M.M.: All diese Technologien liefern Messwerte, die genutzt werden können, um etwas zu verändern. Aber dennoch liegt es an der Motivation jedes Einzelnen, gesund zu bleiben. Ich glaube nicht, dass Wearables den Arzt oder die Erfahrungen einer Klinik ersetzen werden, aber sie können sie erweitern. Die Patienten können nach Hause gehen, ihre Gesundheit überwachen und so dem Arzt zusätzliche Daten für seine Entscheidungen zur Verfügung stellen. Ich denke, die ersten großen Erfolge werden wir bei Diabetes sehen, mit Sets für die Überwachung von Glukose, Gewicht und Bewegung – alles wirklich wichtig für die Kontrolle des Blutzuckers.
Welchen Rat haben Sie für Unternehmen, die Wearables für den Gesundheitssektor entwickeln wollen?
M.M.: Habt keine Angst vor den Regulierungen und habt keine Angst, weil es sich um ein medizinisches Gerät handelt. Wenn du ein klinisches Gerät entwickelst, wird es erfolgreich sein, wenn es von den Kontrollorganen genehmigt ist. Sobald Daten vorliegen, die beweisen, dass das Gerät die Gesundheit eines Menschen beeinflusst, sehe zu, dass das Gerät genehmigt wird, so dass deine Technologie von den Versicherungen statt von den Patienten bezahlt wird.

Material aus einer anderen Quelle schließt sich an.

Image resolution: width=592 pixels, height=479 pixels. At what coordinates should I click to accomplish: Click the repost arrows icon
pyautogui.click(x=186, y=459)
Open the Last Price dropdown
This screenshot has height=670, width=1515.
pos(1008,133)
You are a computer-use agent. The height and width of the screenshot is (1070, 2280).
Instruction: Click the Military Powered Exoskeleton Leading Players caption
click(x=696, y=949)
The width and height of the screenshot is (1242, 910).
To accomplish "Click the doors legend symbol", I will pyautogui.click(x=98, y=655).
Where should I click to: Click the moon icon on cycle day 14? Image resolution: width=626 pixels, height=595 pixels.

Wird das Thema Datenschutz eine Rolle spielen?
M.M.: Ich denke, Technologie wird mehr dazu beitragen, Daten zu schützen, als es Regulierungen tun – aber natürlich muss ein Gerät den entsprechenden Standards entsprechen.
Zum Schluss noch die Frage nach Ihrem Traum-Wearable. Wie sähe das ideale Wearable für Sie aus?
M.M.: Es wäre wahrscheinlich eine Wearable-Technologie, die nicht nur meine Vitalparameter misst, sondern auch Glukose und meine Herzfrequenz. Denn es besteht ein großer Zusammenhang zwischen Stress, dem Blutzuckerspiegel und dem Blutdruck. Wenn der Stress zunimmt, steigen auch Herzfrequenz und Blutzucker und unser Rhythmus kommt aus dem Takt. Je mehr wir chronisch gestresst sind, desto mehr gelüstet es uns nach Kohlehydraten und wir sehen hohe Glukosespitzen. Wir erkennen das aber immer erst hinterher. Wenn uns also eine Technologie warnen und auf unseren Stress aufmerksam machen kann, dann wäre das wirklich cool. So etwas gibt es noch nicht, da die Sensoren noch nicht ganz so weit sind – aber es rückt näher.